Bioequivalence Analysis of Clindamycin Hydrochloride Capsules in Healthy Chinese Subjects Under Fasted and Fed Conditions

Abstract Clindamycin is a lincosamide antibiotic for the treatment of staphylococcal, streptococcal, and anaerobic bacterial infections. We conducted a single‐center, single‐dose, 2‐preparation, 2‐period, 2‐sequence, randomized, open‐label, 2 × 2 crossover study to evaluate the pharmacokinetics (PKs) and safety of the test and reference clindamycin hydrochloride capsules in healthy Chinese subjects under both fasted and fed conditions. Forty‐eight subjects were enrolled in the study totally, with 24 subjects in each group. All subjects were asked to take a test or reference preparation, under either fasted or fed condition, and their blood samples were collected and assayed by a validated high‐performance liquid chromatography‐tandem mass spectrometry method.

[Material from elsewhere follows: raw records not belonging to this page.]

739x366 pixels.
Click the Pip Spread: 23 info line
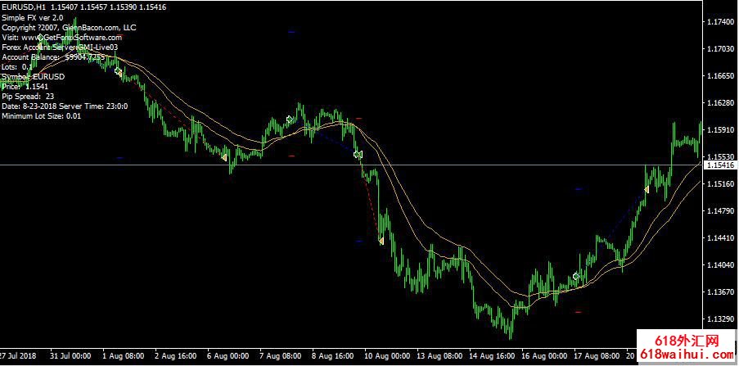click(x=28, y=96)
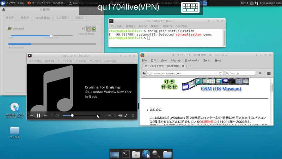Mute audio with the player's speaker icon
282x159 pixels.
click(120, 116)
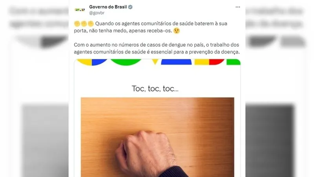The width and height of the screenshot is (314, 177).
Task: Click the yellow-blue circle banner shape
Action: (92, 62)
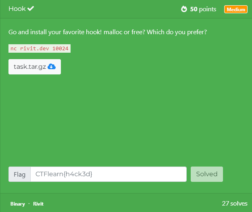Click the solved checkmark beside Hook
This screenshot has height=212, width=252.
point(31,8)
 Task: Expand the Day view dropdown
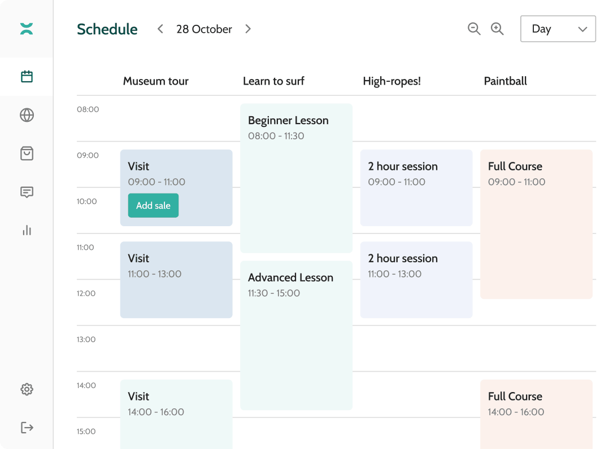[x=558, y=29]
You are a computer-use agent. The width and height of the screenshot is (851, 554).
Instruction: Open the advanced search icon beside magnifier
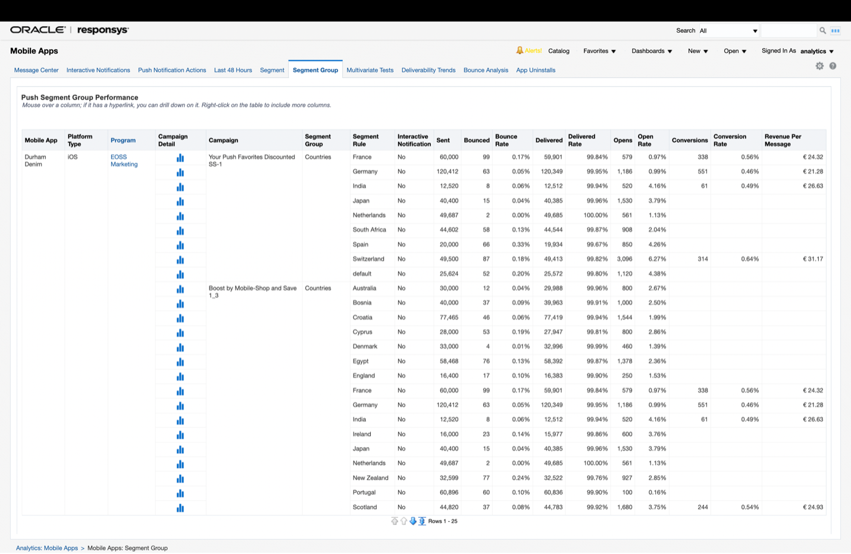(836, 30)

PK parameters including maximum plasma concentration, area under the plasma concentration‐time curve from time 0 to the last concentration, and area under the plasma concentration‐time curve from time 0 to infinity were estimated with noncompartmental model and analyzed. Results showed that the PK profiles of the 2 preparations were consistent and met the bioequivalence criteria. Food was identified as a factor that had an impact on clindamycin absorption. The safety of clindamycin hydrochloride capsules was satisfactory. This study proved that the 2 clindamycin hydrochloride capsules were bioequivalent in healthy Chinese subjects under both fasted and fed conditions.